The real test of the visit will probably lie in the engagement with the regime and its refusal to contemplate what civil society and informed international opinion has come around to recognising as necessary — the establishment of an Office of the High Commissioner for Human Rights in Sri Lanka with a mandate that includes monitoring and districts-wise presence. The rationale for this is simple and compelling.

There is no national institution that commands the trust and confidence of the public in respect of human rights protection. Nor is there one endowed with the capacity, willingness and resources to begin to surmount this challenge. The violation of the 17th Amendment and the unilateral presidential appointment of commissions, has robbed the national human rights commission of legitimacy and if not for the fearless work of some of its regional offices, the national HRC would be an empty shell. Regime appointed commissions either deal with past violations or are strictly private affairs with reports that never really see the light of day. In any event, fear and a lack of trust deter victims and witnesses from going before such bodies. The much trumpeted Commission of Inquiry(CoI) and the Independent International Group of Eminent Persons (IIGEP) will in all likelihood grind tortuously to a halt in the face of obstacles ranging from inadequate resources to the intrusiveness of the state in their work. In its last press release the IIGEP made the point that the CoI does not meet international standards. In an earlier press release the IIGEP stressed that it should not be made out to be a mechanism for international monitoring and that it was no substitute for such monitoring.

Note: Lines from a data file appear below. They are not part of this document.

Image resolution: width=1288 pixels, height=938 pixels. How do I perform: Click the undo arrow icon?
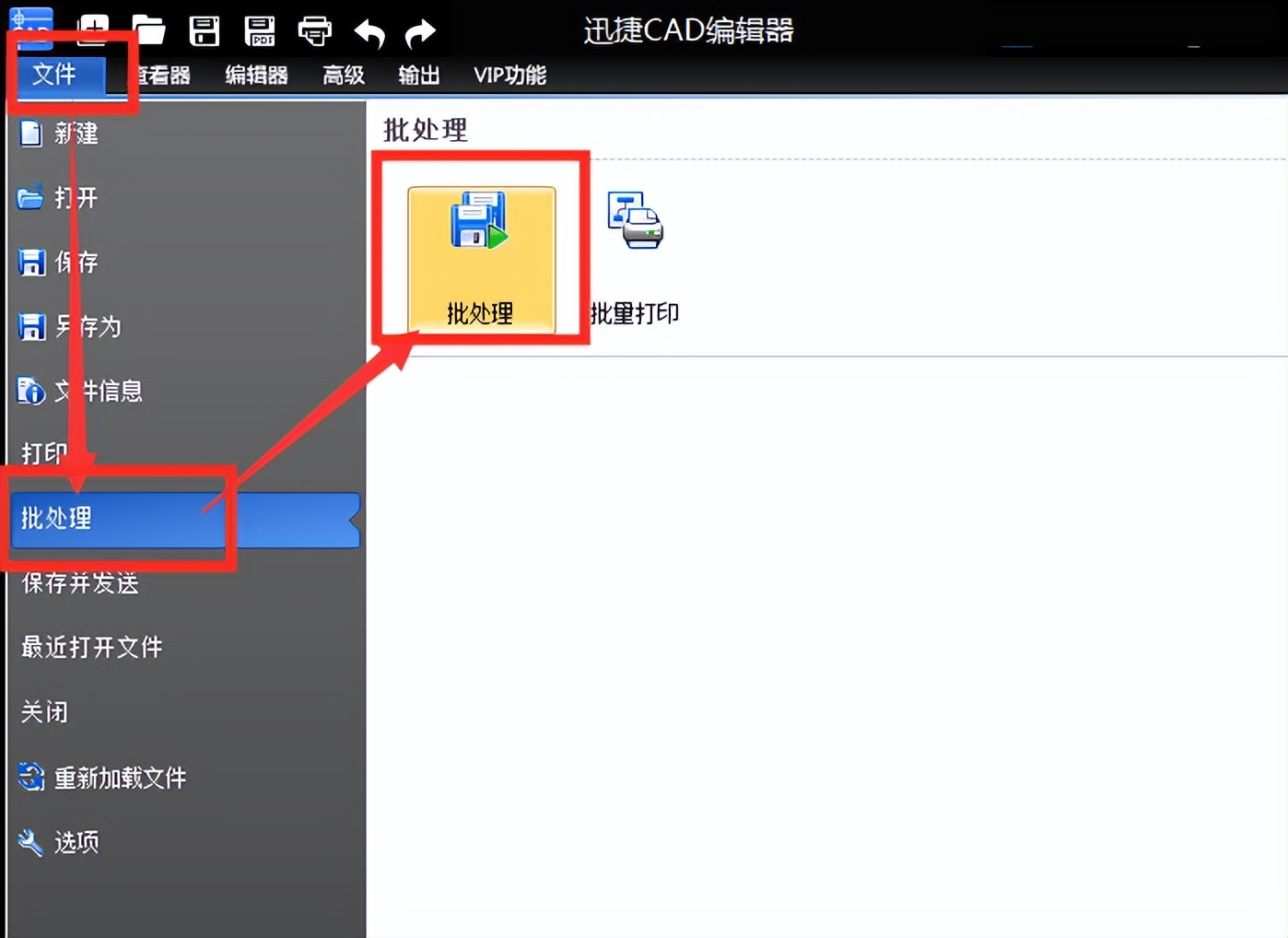tap(369, 30)
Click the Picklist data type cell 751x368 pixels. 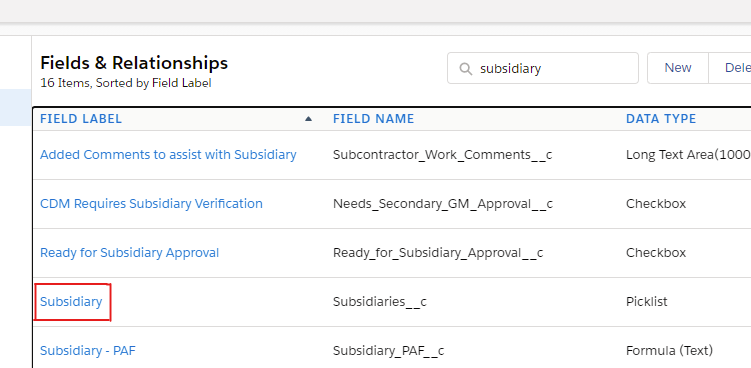point(647,302)
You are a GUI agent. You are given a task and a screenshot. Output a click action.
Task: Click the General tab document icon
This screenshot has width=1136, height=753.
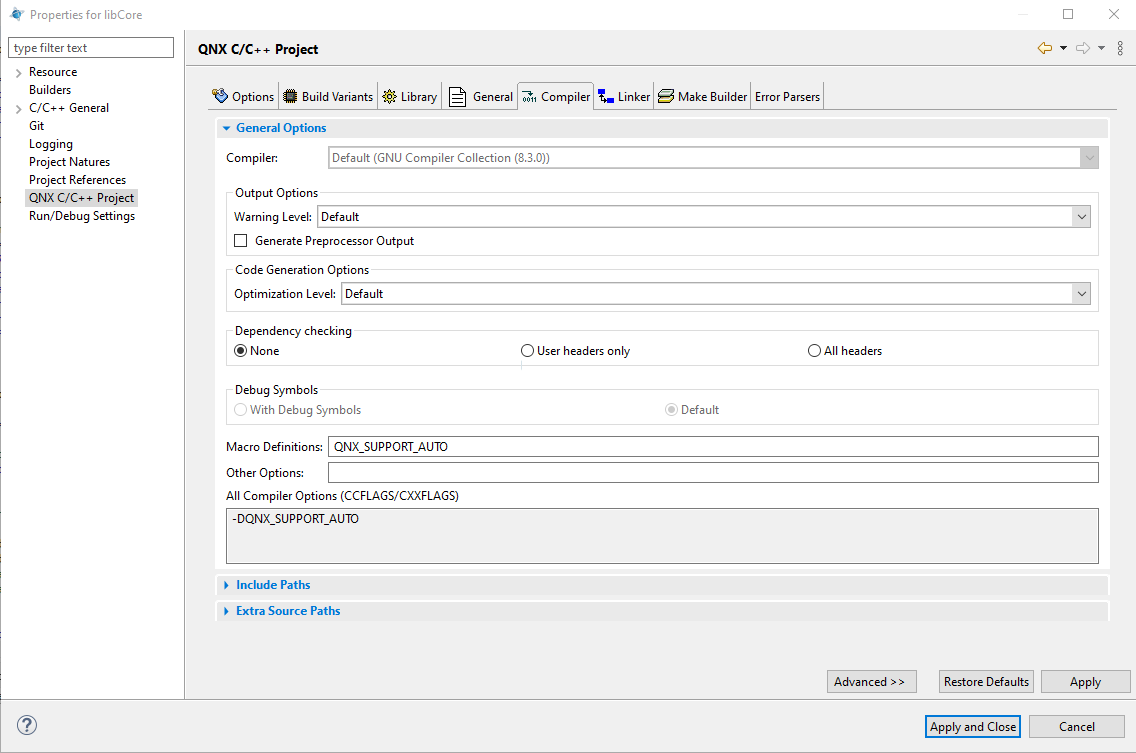pyautogui.click(x=456, y=96)
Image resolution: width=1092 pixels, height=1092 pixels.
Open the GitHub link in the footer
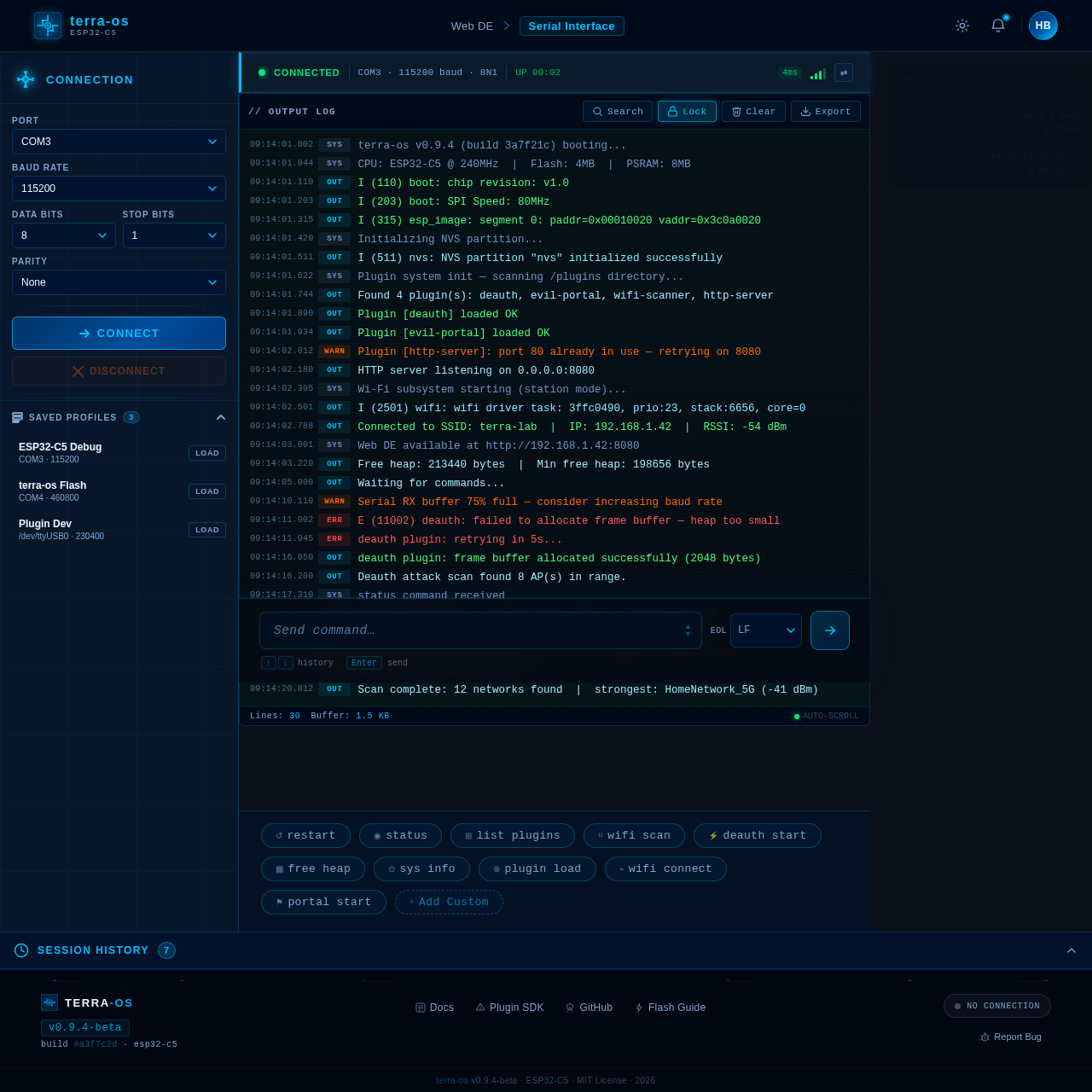(x=589, y=1008)
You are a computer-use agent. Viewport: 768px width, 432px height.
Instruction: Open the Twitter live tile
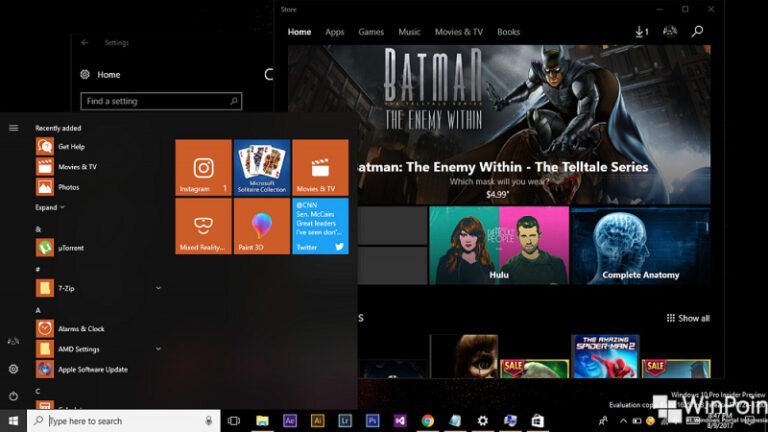pos(320,226)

Whatever its apparatchiks make out, with or without their customary abuse and invective, there has been no demonstrable progress as far as human rights protection is concerned. With hostilities intensifying in the north there is every prospect of the situation worsening. The space for violations and humanitarian crisis will widen. There is a need therefore to take a leaf out of the Nepal example, where the presence of international monitors and the Office of the High Commissioner have made a difference to human rights protection without infringing on the increasingly obsolete notion of state sovereignty that has become the current obsession and orthodoxy of the regime and its fellow travellers.

A field based presence of the Office of the High Commissioner for Human Rights is absolutely necessary in the current context. It must be followed soon thereafter by the reactivation of the 17th Amendment, the appointment of the Constitutional Council and the independent commissions including those for human rights, the police and the public service. The field based presence of the Office of the High Commissioner will provide a fillip to the independent commissions and underscore the importance of an independent, credible and effective national institution for human rights protection. The former will be able to provide long term technical assistance and capacity building for such an institution. The regime will probably stress the importance of the latter in the hope that the High Commissioner’s visit can be hailed as a success from its perspective, on account of technical assistance being provided to the present human rights commission. This would be a farce — human rights protection cannot be strengthened by capacity building an institution that has been constituted in violation of the constitution.

The Rajapaksha regime should not seek refuge under increasingly antediluvian notions of state sovereignty to deny the peoples of this country human rights protection. Surely, the acknowledge- ment of the need for assistance in respect of something so fundamental as rights protection and the acquisition of that assistance is a sign of the maturity, confidence and security of the state?